“The Natural Way of Things is a novel of – and for – our times, explosive yet written with artful, incisive coolness. It parodies, with steely seriousness, the state of being visible and female in contemporary Western society. With an unflinching eye and audacious imagination, Charlotte Wood carries us from a nightmare of helplessness and despair to a fantasy of revenge and reckoning.”
The longlist for the 2016 Stella Prize demonstrates the current strength of Australian women’s narrative, featuring both highly accomplished new writers and many works that represent a culmination of the skills of established writers. Excellent writing generates a culture of reading and appreciation of literature that in turn stimulates further literary creativity, and 2016 will prove to be a good year for this process of collective inspiration in our literary ecology.

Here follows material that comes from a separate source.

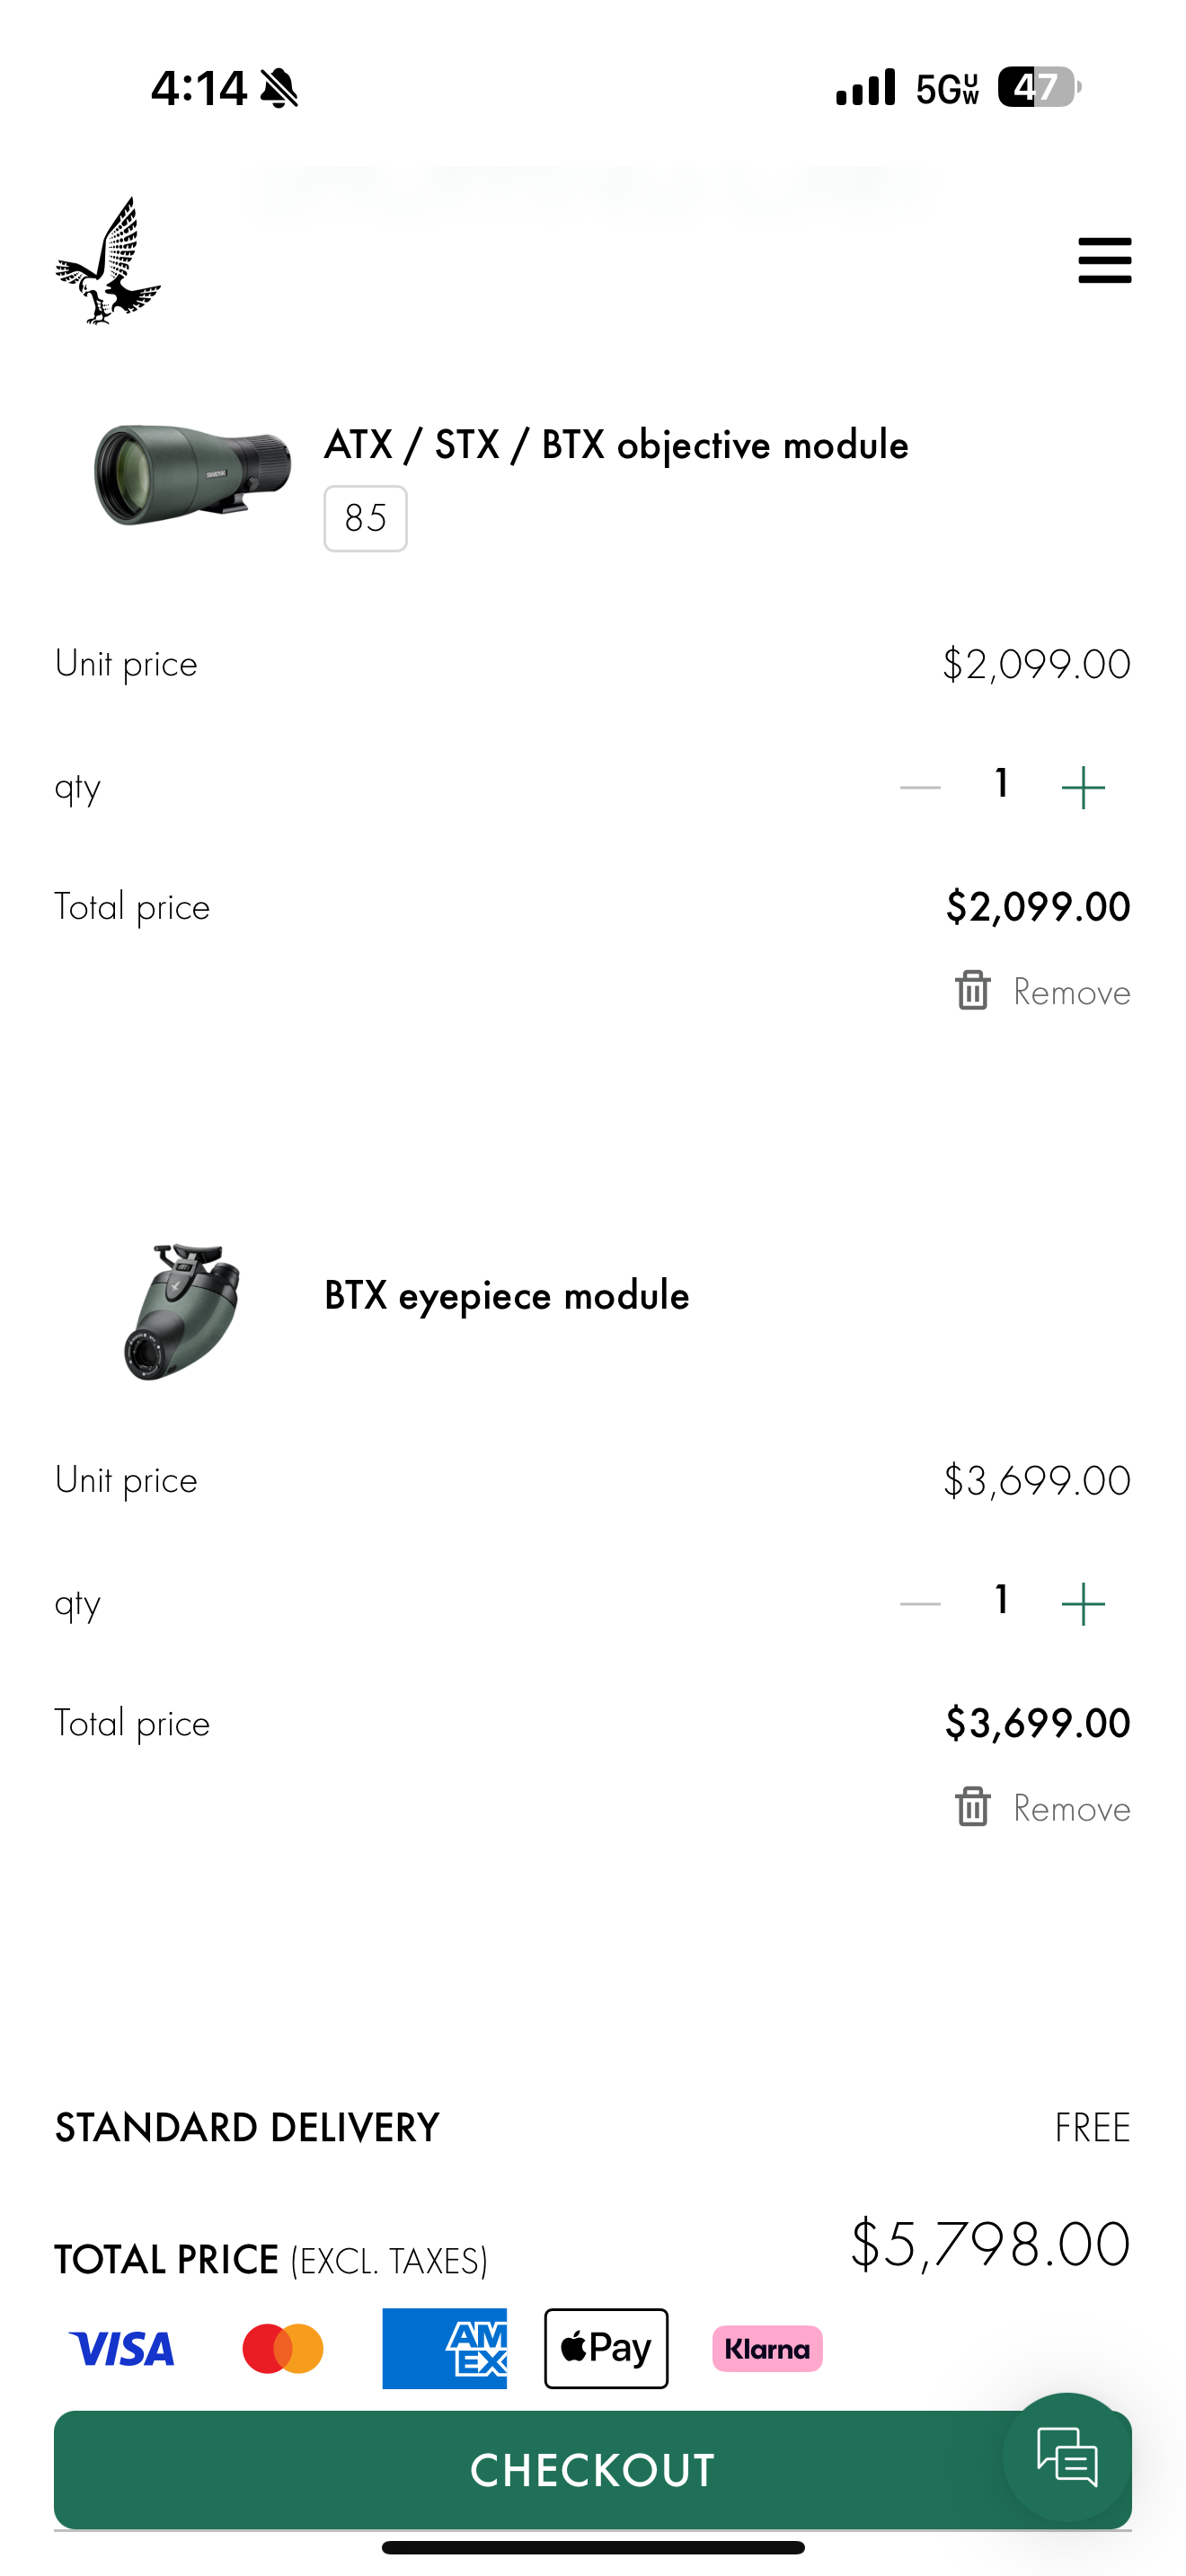Viewport: 1186px width, 2576px height.
Task: Tap the eagle logo to go home
Action: [x=108, y=262]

Many of the works on the longlist are set in the countryside, adding to a tradition in Australian literature that offers both idyllic and unsettling accounts of rural life. Women writers have, historically, contributed most powerfully to this tradition, and the rural fictions on the longlist remind us of the frailty of the natural world, the value of documenting the appearance of the landscape and the way that contradictory motivations can play out most visibly in isolated situations. Writing about childhood and adolescence is another Australian literary tradition that many of the longlisted works contribute to. Children in these books are watchful, alert to adult tensions that may have extreme consequences for them, and this watchfulness makes for compelling reading. Many explore women’s creativity in the form of storytelling, painting or pottery, taking us into proximity with art at its source. Now in its fourth year, the Stella Prize celebrates Australian women’s literature at its most powerful and inventive.